In the days of Elisha the armies of Ben-Hadad, the king of Aram, were besieging Samaria, and God scattered them by causing them to hear the sound of chariots, horses and a great army so that they panicked and fled, leaving their tents and provisions behind and their arms and other valuables strewn over the route they fled by. There were about forty lepers at the entrance of Samaria’s city gate. They decided to go to the camp of the enemy soldiers to get some food from them, because the lepers, like the shut-up citizens of Samaria, were starving. When they arrived in the camp they discovered that it was deserted. So they had a great time. They ate and drank and took the silver and gold and costly clothing and carried it off and hid it. Then they came back and took more.
At last they came to their senses and said, “We’re not doing right. This is a day of good news and we are keeping it to ourselves. If we wait until daylight [that is, until tomorrow], punishment will overtake us. Let’s go at once and report this to the royal palace” (2 Kings 7:9). They did, and by nightfall sacks of flour and barley, that had been nearly non-existent just a day before, were being sold for pennies in the market.

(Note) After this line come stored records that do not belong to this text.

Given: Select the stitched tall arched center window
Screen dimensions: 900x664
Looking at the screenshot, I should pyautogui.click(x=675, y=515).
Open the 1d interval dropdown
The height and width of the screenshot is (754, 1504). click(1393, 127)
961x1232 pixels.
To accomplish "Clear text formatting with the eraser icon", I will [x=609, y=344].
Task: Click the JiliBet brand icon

The point is that it is both natural and right to share good news. King David knew this, and his song of unmixed praise of the God who satisfies our deepest longings is the result. Verse 3 says, “Because your love is better than life, my lips will glorify you,” and verse 7 makes the same connection: “Because you are my help, I sing in the shadow of your wings.” John Donne wrote of verse 7 that “as the spirit and soul of the whole book of Psalms is contracted into this psalm, so is the spirit and soul of the whole psalm contracted into this verse.”1 He meant that the Psalter shows how the person who has found satisfaction in God sings about it.
As a second result of being satisfied by the great loving-kindness of God, David wants to stay close to God. This too is a natural consequence of being deeply satisfied. Verse 8 says, “I stay close to you.” Stay close is actually “cleave to you,” a term that is used of the attachment between a husband and wife or of other tight relationships, such as Ruth’s attachment to her mother-in-law Naomi (Ruth 1:14). If you have been satisfied by God, isn’t it true that you will want to stay close to him too? If you are not cleaving to him, perhaps it is because you have never sought him enough to be truly and deeply satisfied.

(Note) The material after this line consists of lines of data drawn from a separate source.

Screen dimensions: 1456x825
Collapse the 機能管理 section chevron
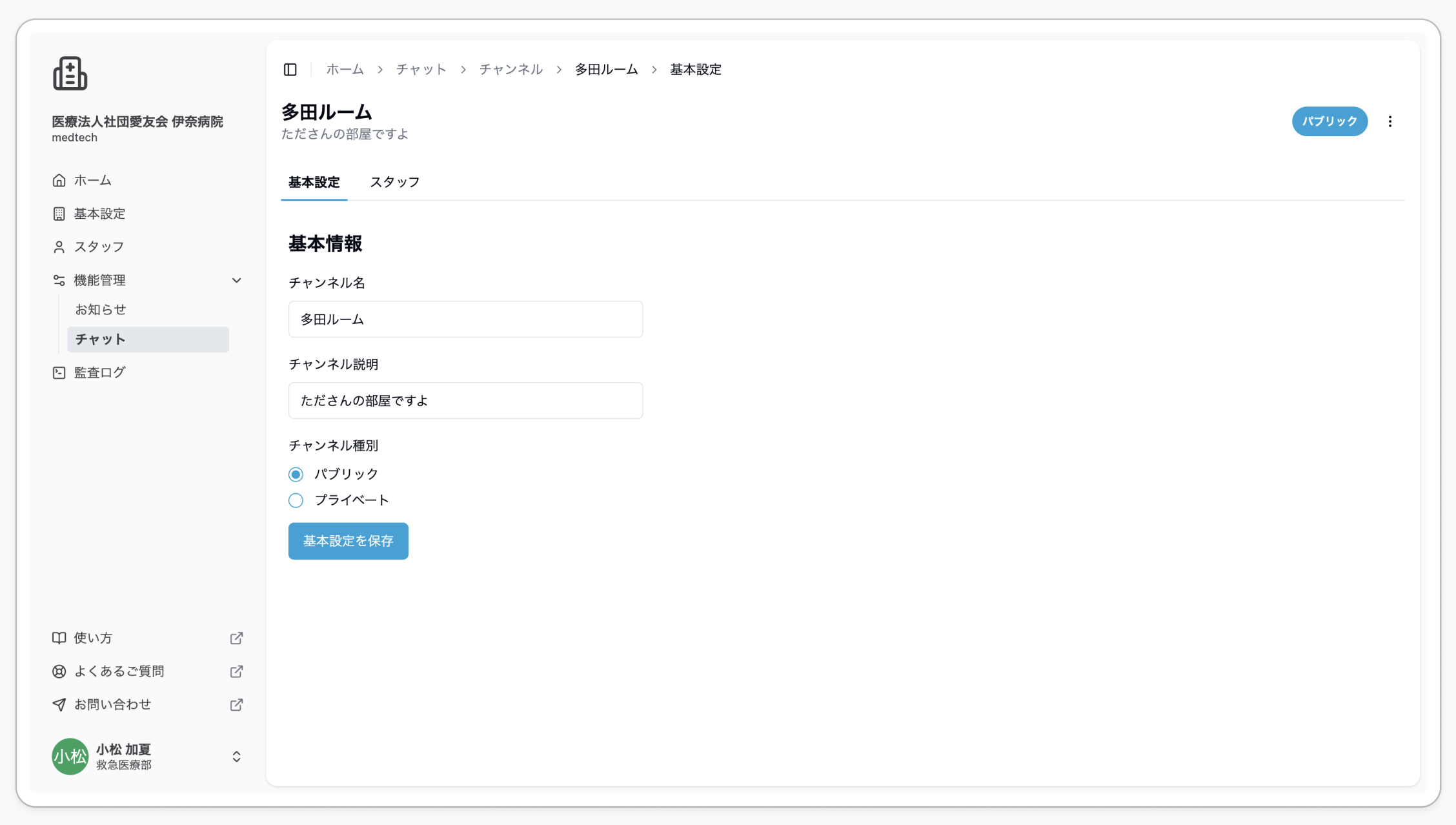point(236,280)
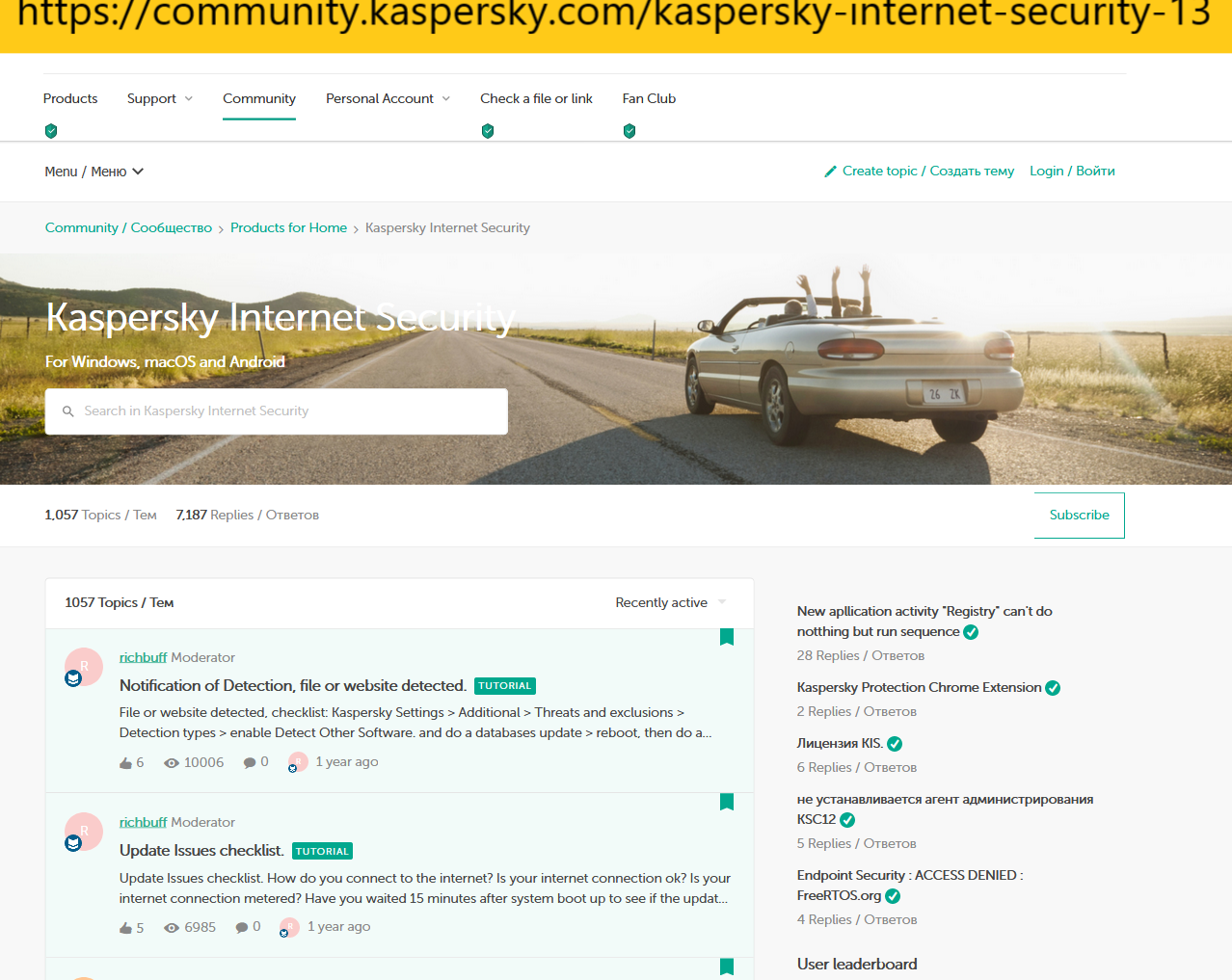Toggle the bookmark ribbon on the Update Issues checklist topic
Image resolution: width=1232 pixels, height=980 pixels.
click(727, 802)
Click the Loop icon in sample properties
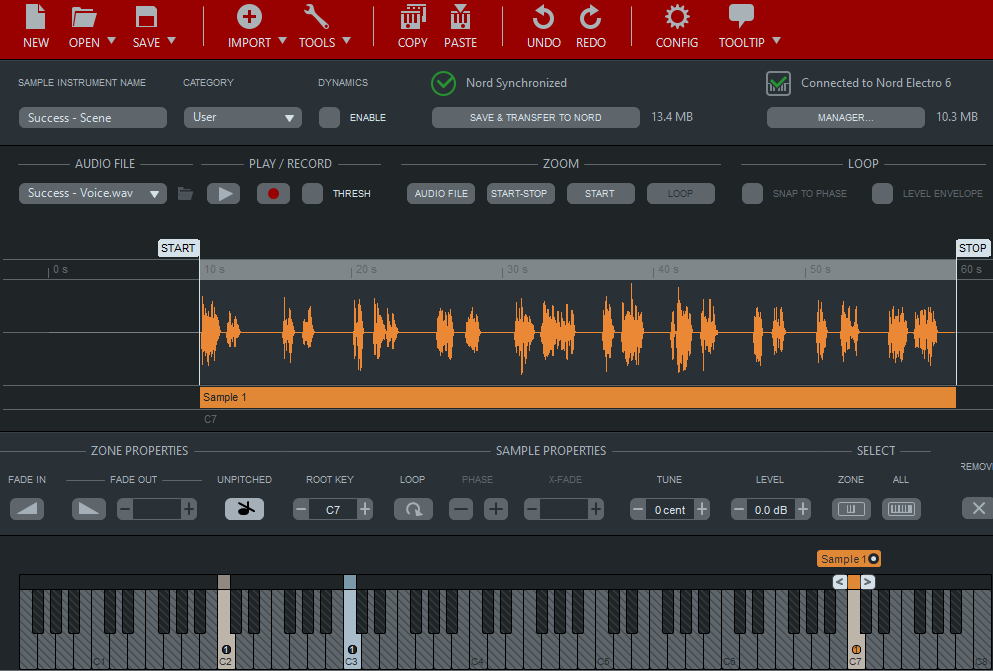Screen dimensions: 993x671 tap(413, 509)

1John Donne, Sermon 66, quoted by J.J. Stewart Perowne, Commentary on the Psalms, 2 vols. in 1 (Grand Rapids: Kregel, 1989), vol. 1, p. 489.
Study Questions:
What does God do for those who seek him?
What does Romans 8:38, 39 teach us about God’s love?
Why aren’t the things of this world ultimately satisfying?
What is the result of David’s satisfaction with God?
Reflection: Examine your own attitudes about the value of life versus the love of God.